Gellman: This is a both/and answer, because we need a whole range of changes to happen. There are those of us doing the intervention within the system as it currently is, and seeing the need to scale up our work. There are also people who are devoted to advocating for decarceration, for reducing the number of people who are in prison. That is happening significantly in Massachusetts, actually. The state has decarcerated by half just in the time since I started EPI. When we began in 2016, there were about 12,000 people in the system. Now there are about 6,000 people who are physically incarcerated by the DOC. But that’s still 6,000 people in prison—that’s double the incarcerated population of Norway.

We need to have some people addressing the systemic landscape and other people looking at how we can increase and improve what we’re able to offer in terms of educational interventions behind the wall. At EPI, we’re thinking about how we can run more frequent admissions so that more people can have access to the BA pathway. We want to add a master’s program, so that people with long sentences who complete the BA still have educational achievements they can continue to work toward. We want to offer pedagogical training so that people can become tutors to other incarcerated students. There’s a chapter in Unlocking Learning that looks at peer learning and peer support in prison. That’s really important because other incarcerated people are excellent sources of information for currently incarcerated people. Regardless of what the system looks like, reframing incarcerated people as essential in education processes, rather than as obstacles or impediments, is a significant change.

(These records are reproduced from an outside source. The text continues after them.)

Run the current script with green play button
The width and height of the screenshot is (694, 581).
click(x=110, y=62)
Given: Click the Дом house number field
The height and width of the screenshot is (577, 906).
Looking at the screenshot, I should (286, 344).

McQueen: Beyond access to academic programs and degrees, which are obviously powerful, what do education in prison programs offer incarcerated people? What are the impacts more broadly?


Gellman: In the conclusion to Unlocked Learning, which Justin and I coauthored, we have four points about lessons we draw from our comparative study of education in prison.

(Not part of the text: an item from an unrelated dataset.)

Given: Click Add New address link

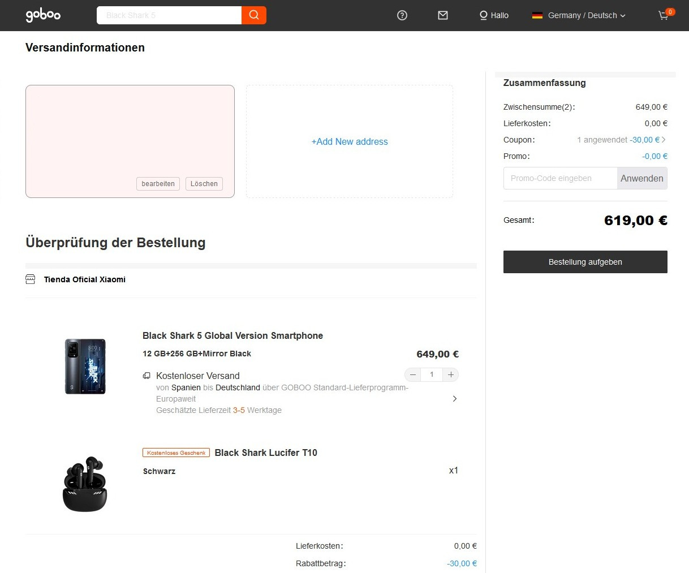Looking at the screenshot, I should click(x=350, y=142).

First and foremost, education is a fundamental right of all people, and people who are currently incarcerated are no exception. Basic education should be free and universally provided in prison, and vocational training and higher education ought to be accessible as well. To truly make safer societies, we must interrupt ongoing structural injustices that exclude some people from access to living dignified lives. Educational access is one such intervention.

Second, a key takeaway is that education is a crucial part of helping people reintegrate into society upon release from prison. In fact, as Chester Lee argues in his chapter on the Netherlands, reintegration must be the starting point from which we approach educational efforts in the first place. Education allows incarcerated people to enter a workforce that may have previously been closed to them.

Third, education is most effective when combined with work experience and vocational training. As several authors point out, only a holistic approach will be effective in preparing people for reentry.

Fourth, education alone is not enough to guarantee success by any measure. The work of education in prison does not exist in a universe of its own. It must operate in communication with partners and with an eye toward opportunities for employment after release. Education in prison will be more effective when it’s seen as part of a new approach to public safety, one that dismantles previous barriers to upward socioeconomic mobility, such as institutional racism, classism, gang profiling, and educational tracking systems. Educational access is part of centering the holistic well-being of people who are incarcerated, and it includes taking a hard look at systemic reasons why people may not have had that access prior to incarceration.